Re: GPUs silently stop working during simulation when oversubscribed

From: Benjamin Merget (benjamin.merget_at_uni-wuerzburg.de)
Date: Thu Feb 28 2013 - 04:04:30 CST

Hi Norman,
> I don't know if this hits your problem, but I know exactly the same behavior
> when a GPU throws a "ECC Double Bit Uncorrectable Error" and drops all
> computing tasks then, namd2 processes still run at 100% but nothing happens
> to the output. You should check your output of dmesg and watch for lines
> from NVRM telling something about ecc errors.
I checked dmesg and found LOTS of messages like this one:
[163081.727684] NVRM: GPU at 0000:19:00:
GPU-b2a01352-e0b4-db8e-9878-6fbbf3298c41

Is this, what we're looking for or nothing to worry about?

> If you find such messages in
> the dmesg log, then you have either a broken GPU
I sure hope not, this thing is brandnew... :-)
> or your cooling is
> insufficient which is possible as you have M-series Tesla which are
> passively cooled and need a proper cooled and built case.

### RAW DATA
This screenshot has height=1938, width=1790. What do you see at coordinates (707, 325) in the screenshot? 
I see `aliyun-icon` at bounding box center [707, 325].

### PROBLEM SET
#1 In the forum reply, which log should be checked for lines from NVRM about ECC errors?
#2 Reproduce the forum reply from "I checked dmesg" up to and including "to worry about?".

### EXERCISE RESULTS
#1 The output of dmesg.

#2
I checked dmesg and found LOTS of messages like this one:
[163081.727684] NVRM: GPU at 0000:19:00:
GPU-b2a01352-e0b4-db8e-9878-6fbbf3298c41

Is this, what we're looking for or nothing to worry about?